PASSAGE:
================
Normal Physiology vs. Cyanide Effects

  • Normal:

    • Air with oxygen (FiO2).

    • Oxygen to lungs (PaO2).

    • Oxygen to arterial blood (PaO2).

    • Oxygen binds to hemoglobin (SaO2).

    • Oxygen to tissue for electron transport chain; produces carbon dioxide.

    • Carbon dioxide to hemoglobin (carbaminohemoglobin).

    • Venous blood (PvO2) back to lungs, exhaling carbon dioxide.

  • Effect of Cyanide:

    • FiO2: Normal.

    • PaO2 (alveoli): Normal.

    • PaO2: Normal.

    • SaO2: Normal.

    • PvO2: High.

    • Arterial oxygen content: Normal.

    • Venous oxygen content: Increased.

  • Cellular Impact:

    • Mitochondria cannot utilize oxygen.
================
SUPPLIED ENTRIES:

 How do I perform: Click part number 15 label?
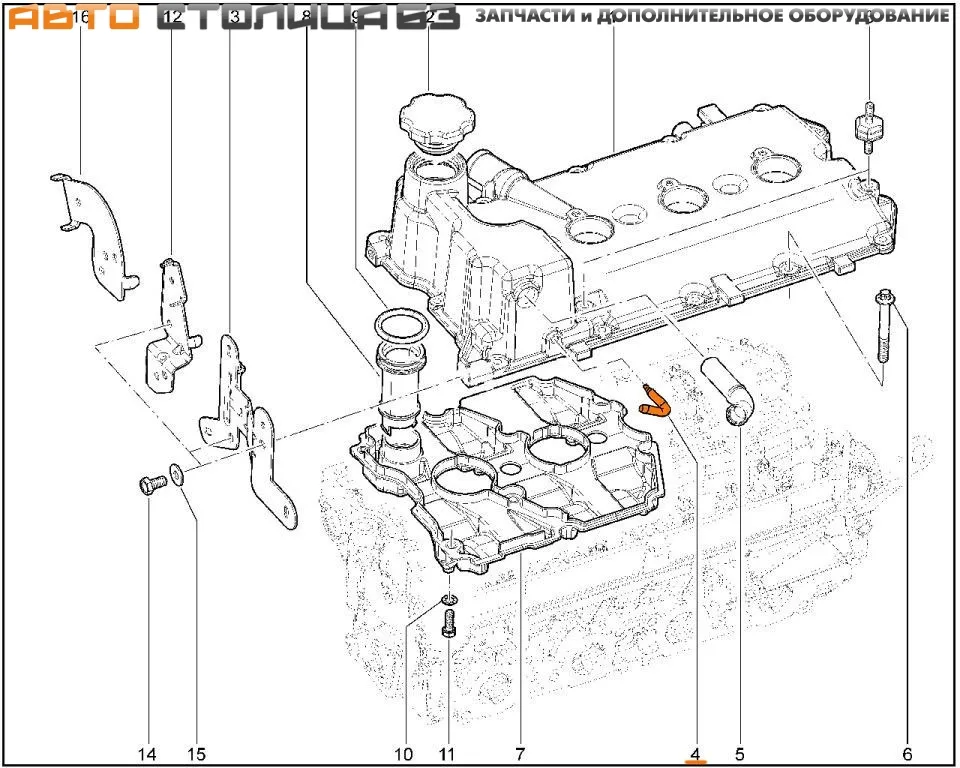(196, 753)
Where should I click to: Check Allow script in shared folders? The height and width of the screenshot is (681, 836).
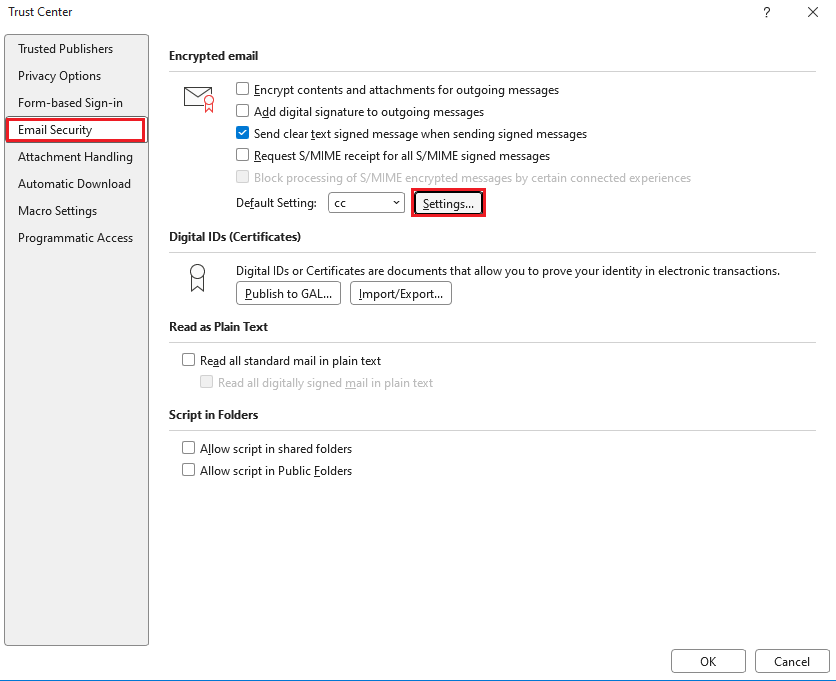point(188,449)
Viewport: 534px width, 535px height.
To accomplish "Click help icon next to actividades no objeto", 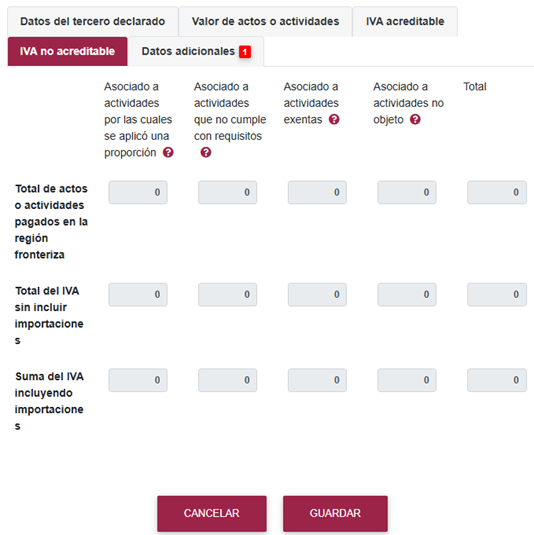I will [x=415, y=119].
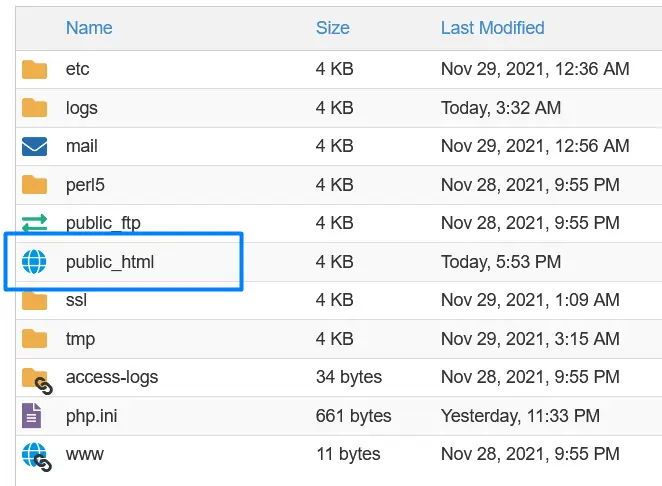The image size is (662, 486).
Task: Click the ssl folder icon
Action: (x=35, y=301)
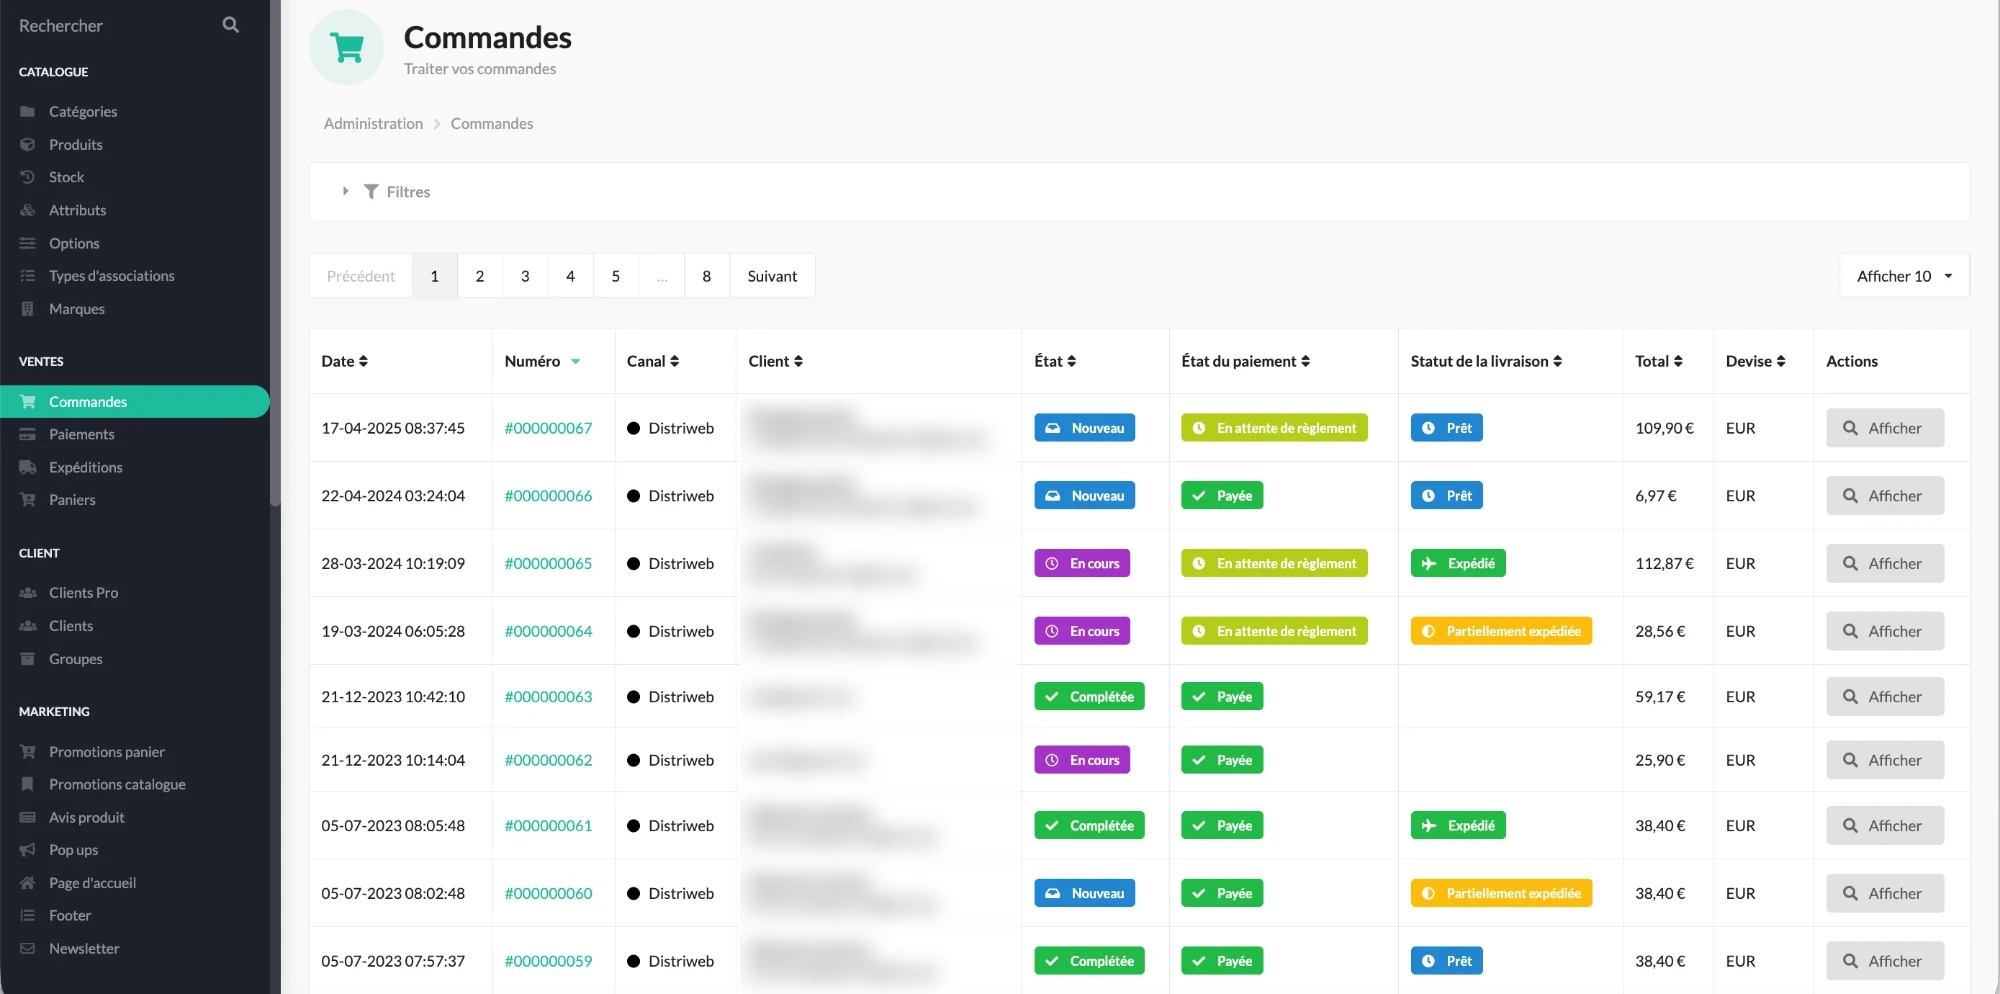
================
EXPLORE THE MATERIAL:
A – Reproduce word for word the stretch of the cyanide physiology notes from "Normal Physiology vs." through "to hemoglobin (SaO2).".
B – Extend the cyanide physiology notes, picking up after their final line.

TASK-BY-TASK RESULTS:
A –
Normal Physiology vs. Cyanide Effects

  • Normal:

    • Air with oxygen (FiO2).

    • Oxygen to lungs (PaO2).

    • Oxygen to arterial blood (PaO2).

    • Oxygen binds to hemoglobin (SaO2).

B –
    • Oxygen is released from hemoglobin to tissue, but mitochondria can't use it.

    • Cyanide poisoning generally does not shift the oxygen binding curve.

Management of Cyanide Poisoning

  • Remove clothes; wash body with soap and water (cyanide can absorb through skin).

  • Treat if cyanide poisoning is suspected; do not wait for labs.

  • Administer 100% oxygen; consider hyperbaric oxygen.

  • ABCs: Airway, Breathing, Circulation.

  • Establish IV line and continuous EKG monitoring.

    Administer cyanide antidote.

    • Triad: hydroxocobalamin, sodium nitrite, sodium thiosulfate.

  • Sodium Thiosulfate:

    • Helps cyanomethemoglobin convert to thiocyanate, which is excreted in urine.

  • Sodium Nitrite:

    • Converts normal hemoglobin to methemoglobin.

    • Methemoglobin binds cyanide to form cyanomethemoglobin.

    • Sodium thiosulfate converts cyanomethemoglobin to thiocyanate, excreted in urine.

  • Hydroxocobalamin:

    • Combines directly with cyanide to form cyanocobalamin.

    • Cyanocobalamin is excreted in urine.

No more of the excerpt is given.